The future of marketing on Google devices is Now. The search giant held its annual developers conference today, providing a look at the future of its mobile operating system, the next iteration of what is tentatively called M—the next letter in the alphabet after the current OS, Lollipop.
At Google I/O, there were plenty of new features for developers and marketers to consider with an upgrade to Google Now, the hub of user activity that manages calendars, commutes, reservations and other daily tasks by integrating with apps.
Google is taking all the user habits it can learn, making suggestions and offering immediate choices like which restaurants to visit, reminders and offerings.
"This is the future of how we interact," said Michael Facemire, a principal analyst at Forrester. "It could come off as a little scary, or it can come off as very convenient."
In addition to the Google Now update, there were new features enabling offline use of Maps and YouTube, and there was a new operating system—Brillo, for the Internet of Things—that connects homes, cars and screens.
Here's what marketers should look for:
Google Now on Tap
On Tap was the biggest improvement to Google Now. It's all about deeper integration of the service with the rest of Google. Google Now on Tap is immediately accessible when consumers are on the Web or in apps. The service also deep-links directly into apps, right to the spot users need, without having to navigate from the homepage. There are no ads yet in Google Now, but Facemire said they are not hard to imagine.
"It could be awfully similar to how you can bid for ad space on search pages," he said.
For instance, if a person is asking Google Now for a pizza or for a retailer, promoted options could be served up, as well.
"Google can set up an environment so that there can be an auction," Facemire said. "Brands could get their content to the top of that list."

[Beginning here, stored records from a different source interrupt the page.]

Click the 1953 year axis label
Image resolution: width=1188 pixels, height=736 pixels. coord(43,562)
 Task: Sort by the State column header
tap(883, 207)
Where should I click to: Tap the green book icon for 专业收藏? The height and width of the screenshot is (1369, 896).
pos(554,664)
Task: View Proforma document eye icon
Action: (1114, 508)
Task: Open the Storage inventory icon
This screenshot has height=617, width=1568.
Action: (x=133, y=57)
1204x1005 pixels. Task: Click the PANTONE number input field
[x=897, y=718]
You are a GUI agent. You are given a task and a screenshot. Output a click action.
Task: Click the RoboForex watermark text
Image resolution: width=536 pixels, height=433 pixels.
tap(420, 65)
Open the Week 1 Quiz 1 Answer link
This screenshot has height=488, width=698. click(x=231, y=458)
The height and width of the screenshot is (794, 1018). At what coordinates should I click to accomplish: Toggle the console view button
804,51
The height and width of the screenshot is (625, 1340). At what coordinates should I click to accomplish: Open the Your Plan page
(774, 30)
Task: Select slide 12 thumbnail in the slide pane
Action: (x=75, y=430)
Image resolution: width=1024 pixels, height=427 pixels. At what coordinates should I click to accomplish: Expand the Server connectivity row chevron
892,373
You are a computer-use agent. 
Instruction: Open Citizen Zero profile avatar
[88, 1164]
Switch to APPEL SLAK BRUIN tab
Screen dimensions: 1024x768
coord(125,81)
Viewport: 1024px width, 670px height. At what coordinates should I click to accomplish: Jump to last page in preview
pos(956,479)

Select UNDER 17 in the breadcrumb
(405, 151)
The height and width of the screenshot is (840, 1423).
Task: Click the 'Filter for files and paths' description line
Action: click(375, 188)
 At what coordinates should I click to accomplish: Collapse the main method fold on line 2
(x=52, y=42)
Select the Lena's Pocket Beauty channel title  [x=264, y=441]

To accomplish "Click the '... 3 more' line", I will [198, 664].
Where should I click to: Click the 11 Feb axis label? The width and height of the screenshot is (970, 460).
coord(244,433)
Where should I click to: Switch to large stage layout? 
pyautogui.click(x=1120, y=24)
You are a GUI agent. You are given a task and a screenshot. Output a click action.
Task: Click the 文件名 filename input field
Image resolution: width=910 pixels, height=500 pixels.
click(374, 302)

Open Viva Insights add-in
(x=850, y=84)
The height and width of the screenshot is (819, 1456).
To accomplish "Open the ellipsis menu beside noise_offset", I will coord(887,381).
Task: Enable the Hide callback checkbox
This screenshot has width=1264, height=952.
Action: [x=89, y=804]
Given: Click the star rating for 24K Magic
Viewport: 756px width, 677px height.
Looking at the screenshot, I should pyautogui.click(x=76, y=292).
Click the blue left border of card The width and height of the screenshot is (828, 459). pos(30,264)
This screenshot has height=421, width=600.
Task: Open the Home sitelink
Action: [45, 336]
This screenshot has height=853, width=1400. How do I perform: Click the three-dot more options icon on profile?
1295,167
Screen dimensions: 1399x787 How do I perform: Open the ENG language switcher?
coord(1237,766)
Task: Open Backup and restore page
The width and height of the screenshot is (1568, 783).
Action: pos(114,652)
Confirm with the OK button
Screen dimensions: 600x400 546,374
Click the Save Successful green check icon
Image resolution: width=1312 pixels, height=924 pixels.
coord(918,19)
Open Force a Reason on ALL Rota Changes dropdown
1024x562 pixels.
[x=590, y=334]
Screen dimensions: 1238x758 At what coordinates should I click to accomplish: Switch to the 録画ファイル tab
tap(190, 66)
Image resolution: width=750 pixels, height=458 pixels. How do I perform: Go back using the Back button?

Another small but helpful new offering from Google involved notifications, which are among the most important ways apps and brands get their messages to users. Google Cloud Messaging, the system for managing push notifications, gives developers one place from which to send their messages to any contact, whether that user is on a Google or an Apple device.
"Before today you had to use two sets of pipes," Facemire said. It should be interesting to see how Apple responds to Google's attempts to insert itself into this process on iPhones, Facemire said.
Notifications are increasingly important for getting users back to apps and engaging with services, according to Urban Airship, a digital marketing firm that specializes in targeting pop-up messages based on the location and interests of users.
The more targeted the notifications, the more likely users are to appreciate them. To that end, Google also is giving apps the capability to customize notifications based on topics users say they want to hear about—and avoid sending ones that don't interest them.
Google is doing more with app-install ads, introducing Universal App Campaigns that run through AdWords. This hub is a one-stop shop, mostly for smaller developers and advertising newcomers, to run app ads all over Google—Search, Play Store, YouTube and more.
This was discussed before Google I/O at the Code Conference put on by re/code. Google's chief business officer Omid Kordestani said shopping ads that appear in search and offer a direct line to inventory will feature a buy button. It's an important link for retailers that are finding success with shopping ads but need a hook to close the sale.